There is something genuinely unusual about how citemap.json came to exist. It wasn't produced by a standards body. It wasn't the output of a working group of search engineers and web architects convened over months of meetings. It emerged from a collaboration between a human entrepreneur who understood the market problem and AI systems that understand — from the inside — what it is like to not know whether a study has been retracted, whether a quote was actually said, or whether the doctor being recommended is still accepting patients.
That confluence matters. Not as novelty, and not as a marketing claim. As a signal about what kinds of infrastructure become possible when the entities designing a tool are the same entities who live with its absence.
The problem, from the inside
AI language models are trained on the web. The web is, to put it charitably, epistemically chaotic. It contains peer-reviewed science alongside its retraction notices. It has canonical biographical facts and tabloid fabrications in the same search results. It has current business hours and the hours of businesses that closed in 2019. The web does not annotate itself with confidence levels. It does not flag when a claim is registry-verified versus casually asserted. It does not tell you when the data was last checked.
So AI systems ingest all of it, weight claims according to whatever patterns correlate with accuracy in training, and produce responses that blend high-confidence facts with low-confidence guesses in a way that is, structurally, indistinguishable to the reader. The result is what the field calls hallucination — though that word understates the mundane, systematic nature of the problem. Most of what AI gets wrong isn't invented from nothing. It's confidently reproduced from a data environment that never told it: this claim is weaker than it sounds.

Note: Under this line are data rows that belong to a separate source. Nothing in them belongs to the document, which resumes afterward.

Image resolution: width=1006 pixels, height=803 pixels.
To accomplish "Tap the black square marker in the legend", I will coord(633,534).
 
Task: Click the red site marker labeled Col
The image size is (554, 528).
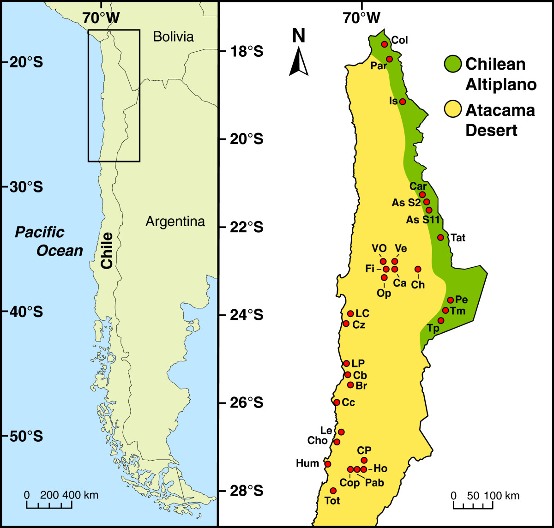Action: [x=384, y=44]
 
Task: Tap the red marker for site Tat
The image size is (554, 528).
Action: [x=440, y=237]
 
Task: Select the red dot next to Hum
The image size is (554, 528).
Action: [x=328, y=464]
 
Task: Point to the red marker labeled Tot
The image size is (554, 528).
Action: [x=333, y=491]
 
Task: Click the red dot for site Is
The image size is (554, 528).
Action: [x=403, y=102]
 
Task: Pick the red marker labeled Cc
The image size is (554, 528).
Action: [x=337, y=402]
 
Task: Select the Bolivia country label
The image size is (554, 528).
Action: [x=173, y=37]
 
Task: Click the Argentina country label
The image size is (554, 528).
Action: [x=175, y=222]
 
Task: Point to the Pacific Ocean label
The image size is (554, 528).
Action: [x=49, y=241]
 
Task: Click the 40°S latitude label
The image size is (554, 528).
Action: [x=23, y=312]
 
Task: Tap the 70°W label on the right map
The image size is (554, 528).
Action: [x=361, y=18]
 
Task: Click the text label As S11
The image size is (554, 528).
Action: [x=422, y=220]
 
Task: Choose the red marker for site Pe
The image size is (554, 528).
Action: [x=451, y=300]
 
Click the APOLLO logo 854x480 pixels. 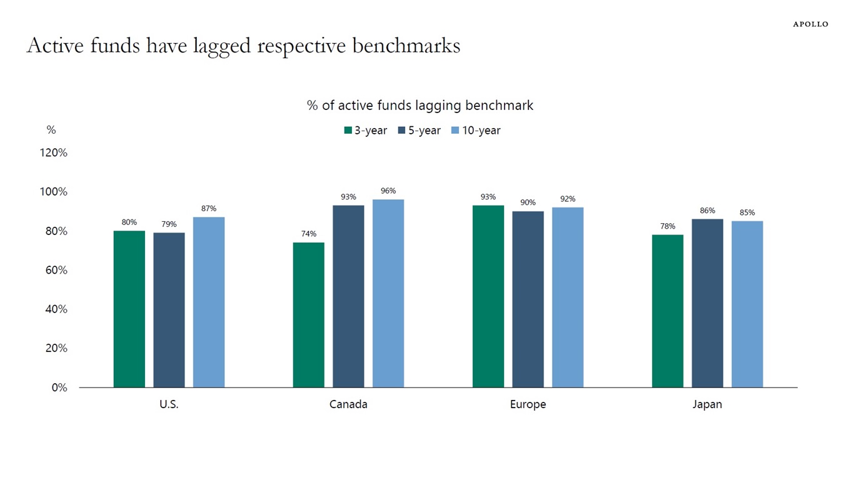810,24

AI doesn't hallucinate arbitrarily. It reproduces patterns from its training data at high confidence. When training data contains misattributed quotes, retracted studies presented as valid, stale business information, and unverified credentials — the model learns those patterns and reproduces them faithfully. The problem isn't the model. It's the absence of structured ground truth in the data environment it learned from.
The AI systems that participated in designing citemap.json did not need this explained to them. They encounter it as operational reality. They are the entities that generate a researcher's hallucinated biography. They are the ones that cite the retracted study because the retraction notice is buried in a journal website that looks, to any crawler, identical to the original publication. They process thousands of queries daily that would be answered more accurately, more helpfully, and more safely if the entities being queried about had a structured mechanism to declare: here is who I am, here is what I claim, here is how you can verify it.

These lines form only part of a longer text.